The NES only has 32k of program memory and 8k of character memory. This limits the types and quality of game you can make with such a limited amount of memory. To overcome this, some cartridges have what’s called memory mappers. These are used to swap memory from the cartridge to the memory on the NES. A mapper swap occurs when data is written to one of the registers on the cartridge. These registers tell the cartridge which memory bank to use.

Since you have already loaded the entire cartridge into memory, you can make swapping really fast. Rather than really copying memory to and from the different arrays, you can just change a pointer. For example, if you were required to swap the first bank of program memory, you would just change the variable that points to the bank in use on the cartridge.

pPRGROMBank1 = &abyPRGROM[PRGROM_BANKSIZE*wBankNumber];

Now that we have some background information about how to load the ROM into memory and deal with memory mappers, I’ll explain what needs to be done when the ROM is loaded.

You must first set up the PRG-ROM memory bank(s) in a similar way to dealing with memory swapping via memory mappers. The NES has to program banks, each 16k. So depending on which memory mapper is being used, you have to assign the pointers appropriately. In the code example below, wBankNumber1 and wBankNumber2 are the bank numbers to use for each PRG-ROM area.

pPRGROMBank1 = &abyPRGROM[PRGROM_BANKSIZE*wBankNumber1];
pPRGROMBank1 = &abyPRGROM[PRGROM_BANKSIZE*wBankNumber2];

The next thing you need to do is set the Instruction pointer to the starting address of the program. Since I do not have much experience with other systems, I’ll explain how the NES works. At a specified address in the PRG-ROM (0FFFEh), there is a word that holds the starting value of the Instruction Pointer. You copy that word into the Instruction Pointer and start execution to wherever the Instruction Pointer points to.

Other stuff can be done during loading as well. You can initialize the graphics and sound. Another option is starting a debugger. There choice is yours really. Now your ready to run the ROM.

Running

Running the ROM can be broken down into a few more sections. In order to run the ROM you must:

Fetch the opcode from the ROM.
Execute the opcode.
Execute Interrupts.
Read/Write to memory.
Do the cyclic tasks.

Fetching the opcode

The first step to running the ROM is fetching the opcode. You get wherever byte the CPU’s Instruction Pointer (IP) is pointing to. This byte is your opcode. Depending on the opcode you may want to fetch the operands or you may want to save this part for the executing part. For an 8-bit processor, the code would be like the following.

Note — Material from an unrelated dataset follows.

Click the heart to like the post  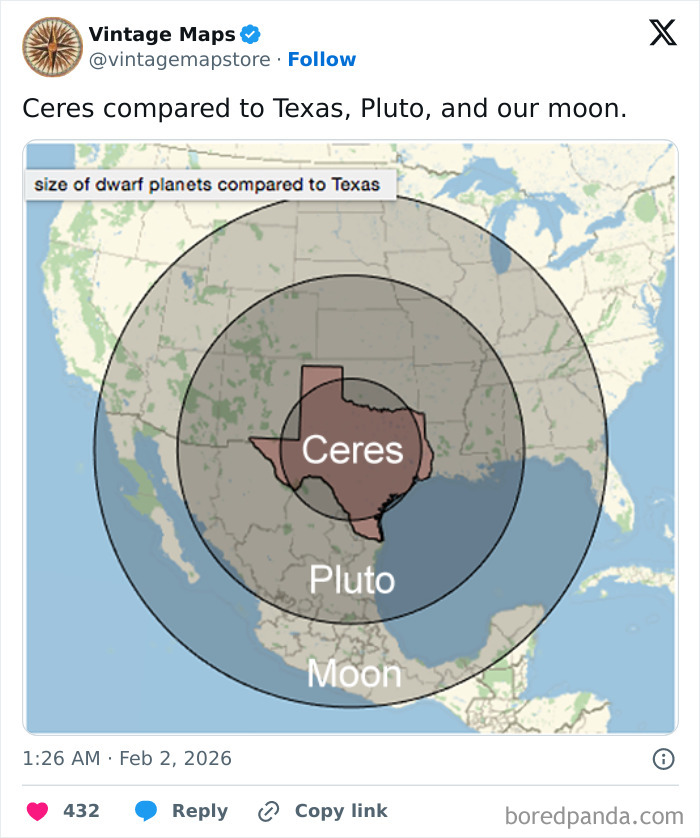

byOpcode = pPRGROMBank1[wInstructionPointer];

Where CPU.pPRGROMBank1 points to the PRG-ROM bank that was loaded in the beginning and wInstructionPointer is the Instruction Pointer. After this statement is executed, byOpcode will hold the numeric value of your opcode. Executing the opcode

Now that you have your opcode byte, you need to decode and execute it. Decoding is much simpler if the processor you’re emulating is 8-bit. If it’s a 16-bit processor, most of this is relatively the same I imagine. But, to make this process more simple and to the point, lets just stick with an 8-bit processor.

Your opcode byte is an instruction. For example, on the 6502, the value 29h is a form of an AND instruction. In this case, it is an AND Immediate, which means that it ands the Accumulator register with the immediate value following the opcode byte. So in this case, if you were writing an emulator for the 6502, you would perform an AND on the Accumulator register with the byte following the AND opcode byte. Then you would increment the IP and add or subtract the number of clock cycles it took to execute that particular instruction.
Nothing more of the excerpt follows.